A guest post by Discover Medical London. Our view of 17th century medicine can be a rather dim one. Still based principally on the teachings and textual interpretation of Hippocrates, Galen and the ‘greats’ of antiquity, it was an academic discipline that, from a modern perspective, often resembles theology more than anything recognisable as early science.
In attempts to restore the four humours – yellow bile, black bile, blood and phlegm – to their natural balance (imbalance being the cause of all illness), the medics of the 1600s stinted at nothing. The liberal administration of enemas, emetics to induce vomiting, purgatives to ‘flush out the system’, poultices and patches to cause wounds or blisters to weep were the day to day craft of the clinical staff of the times. This is attested to in the many books of practice authored by the senior professionals of the age.
Phlebotomy, now associated by most of us with the collection of blood samples, still had its original meaning then: the process of opening the vein. It was principally a means of treatment not diagnosis.
So, when ‘The Black Death’ made one of its regular reappearances in London in 1665 you might expect an orgy of blood-letting to have begun. Well, perhaps.
As the city was awash with what Nathaniel Hodges (1629–1688) described as ‘Chymists and Quacks’ dispensing, as he puts it, ‘Their Medicines [that] were more fatal than the Plague, and added to the Numbers of the Dead’, we can be far from sure what tortures masquerading as treatments were being offered to the populace as a whole by such ‘practitioners’.
Hodges was one of a relatively small number of official physicians to remain in the city throughout the crisis.

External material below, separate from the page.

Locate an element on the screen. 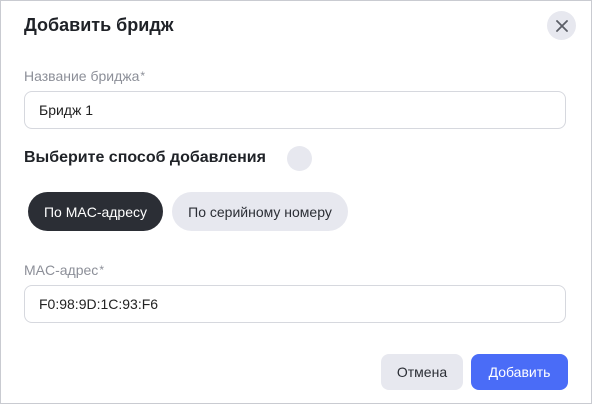  add-button: Добавить is located at coordinates (520, 372).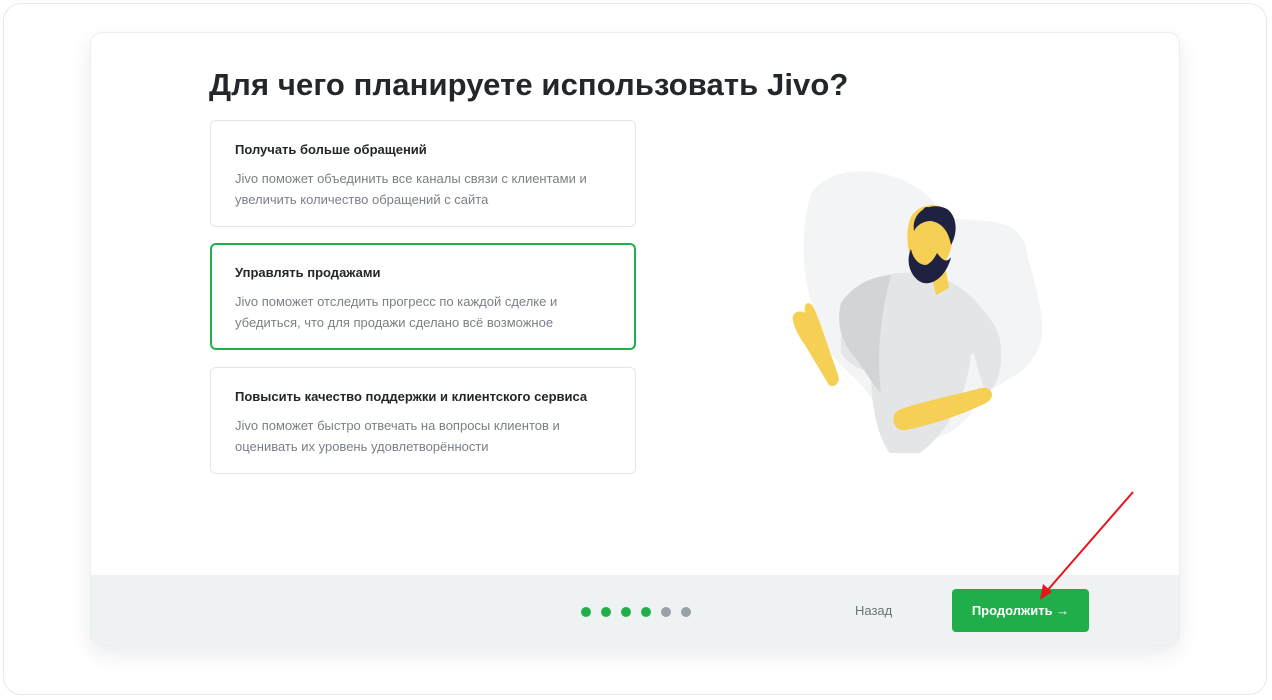  I want to click on continue-button: Продолжить →, so click(1020, 610). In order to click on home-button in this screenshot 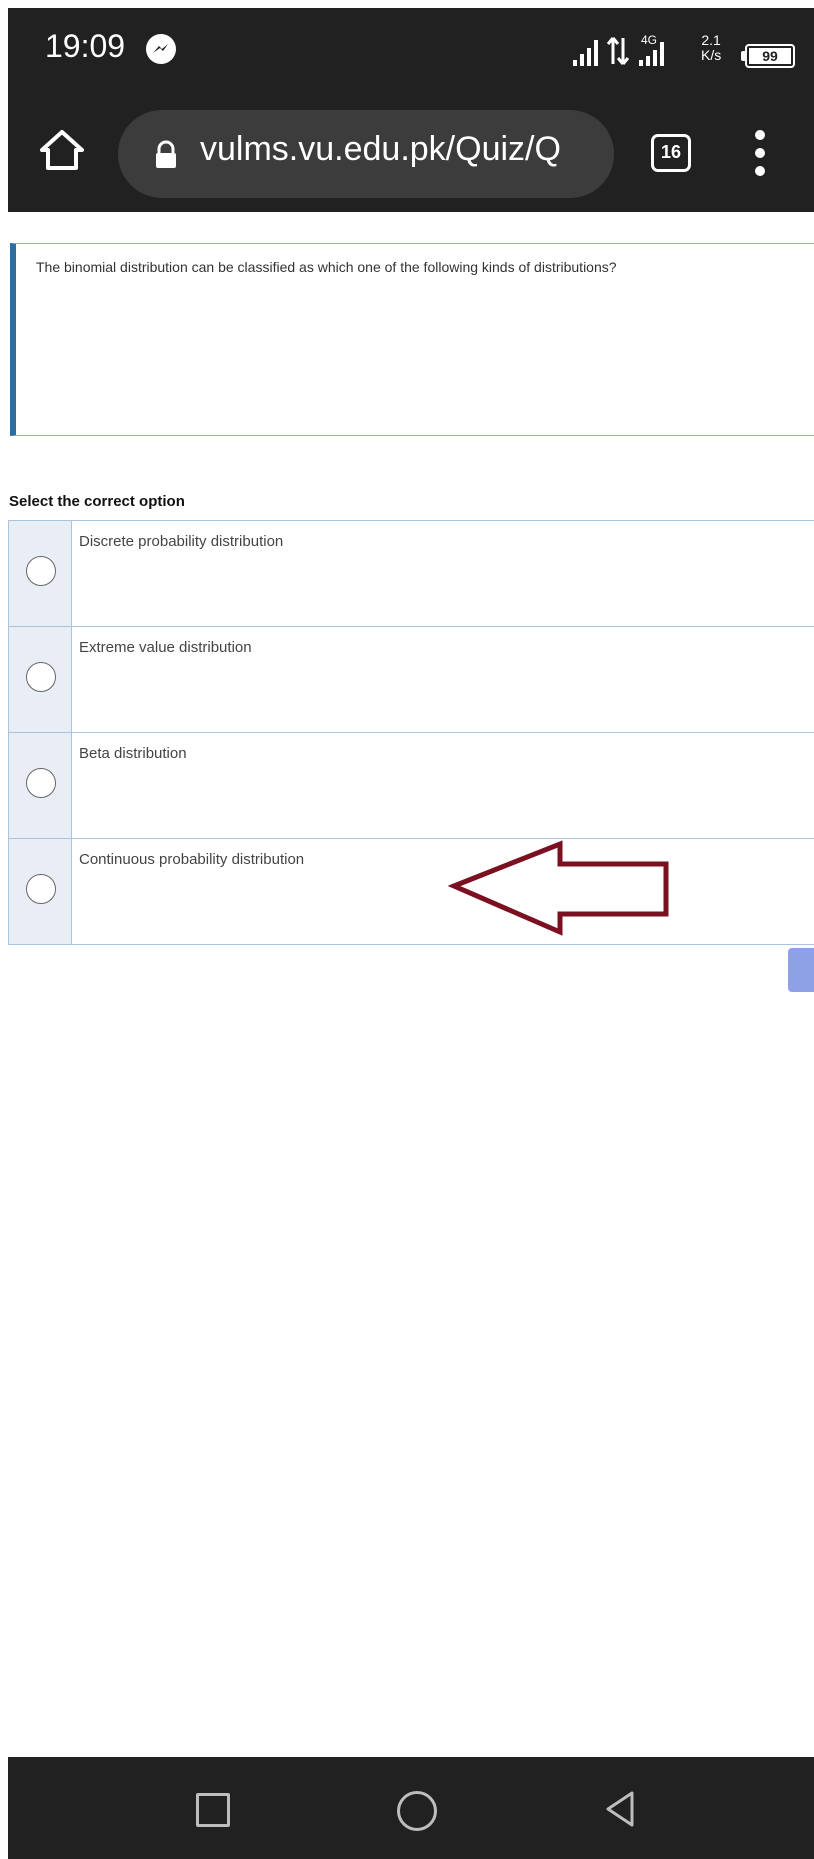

In his magnificent work Loimologia or an account of the rise and progress of the late plague (1670), it becomes clear that the attitude of the trained medics seems to have been somewhat more reserved and to have become increasingly so as the epidemic ran its course.
Hodges concludes that on key issues concerning the blood ‘I shall dissent from an Opinion both of Ancients and Moderns’ and is clear in his view that ‘Blood could not be drawn from the infected by Phlebotomy, without Loss of Strength, if not of Life’.
Though the noble doctor later invokes the ‘the Authority of the Ancients’ in desisting from ‘Bleeding in a genuine Pestilence’, the reality is, something of a minor medical revolution was going on here: a transition to the kind of observational practice we are familiar with today.
On the issue of buboes, the large blister-like swellings of the lymph nodes chiefly in the armpits, neck and groin that give the bubonic plague its name, Hodges is unequivocal. Buboes should be made to yield forth their pus by the best means possible and at the most propitious time: ‘the greater Quantities of Pus were obtained by Suppuration of their Buboes, the Patient was so much the better for it’, he puts it plainly.
In fact, an inordinate number of means of bringing out the badness in buboes is described by Hodges and his contemporaries, leading us to safely conclude that it was one of the chief means of care for the infected who were lucky enough to receive any kind of medical attention.
Though ‘blister-plasters’ were the most common first line of treatment, should they and their dizzying array of accompanying ointments and medicines fail, the physician would, reluctantly it appears, resort to surgery: ‘we therefore open them by Incision, or to prevent Mortification, by a potential Cautery’. In essence either the ulcer was cut or burnt open to release the pus and then dressed to prevent infection.
That Hodges, a high-status physician, and therefore concerned with internal medicine and cure by remedy, should be so disinclined to recommend a lowly surgical intervention for opening up the bubo, and only then as a last resort, is unsurprising. Given the high likelihood of death resulting from surgery, and what we know today about the bubonic plague, it was also probably very wise clinical counsel.
Hodges caution should not be seen as evidence that the practice of lancing buboes, and even that of extensive blood-letting, was not widespread in plague ravaged London. As the estimable doctor himself remarks, there were others abroad who specialised in this kind of work.
I cannot altogether omit the Mention of those skilful and faithful Surgeons, with due Honour, whose Task in this raging Calamity was very hard and dangerous, how they had the Care of all pestilential Tumours and Ulcers, &c.
Surgeons it seems were not so averse to wielding the knife, it was after all the instrument of their trade.
Nathaniel Hodges completed Loimologia in 1671, and upon its publication the following year was elected a fellow of the Royal College of Physicians. The work was translated from Latin to English in 1720 and served as an inspiration for Daniel Defoe’s famous A journal of the plague year in 1722. It is Defoe’s work as much as the calamity of the event itself that is seen by many as establishing the plague of 1665 as the defining medical catastrophe amongst the many of the 17th century.
As to Hodges himself? Before we become too carried away by his scientific method, he accounted for his remarkable survival from the ravages of the plague year to his copious consumption of that fortified and sweetened Spanish wine, sack!
BUT before I proceed further, Gratitude obliges me to do Justice to the Vertues of Sack, as it deservedly is ranked amongst the principal Antidotes, whether it be drank by it self, or impregnated with Wormwood, Angelica, &c. for I have never yet met with any Thing so agreeable to the Nerves and Spirits in all my Experience.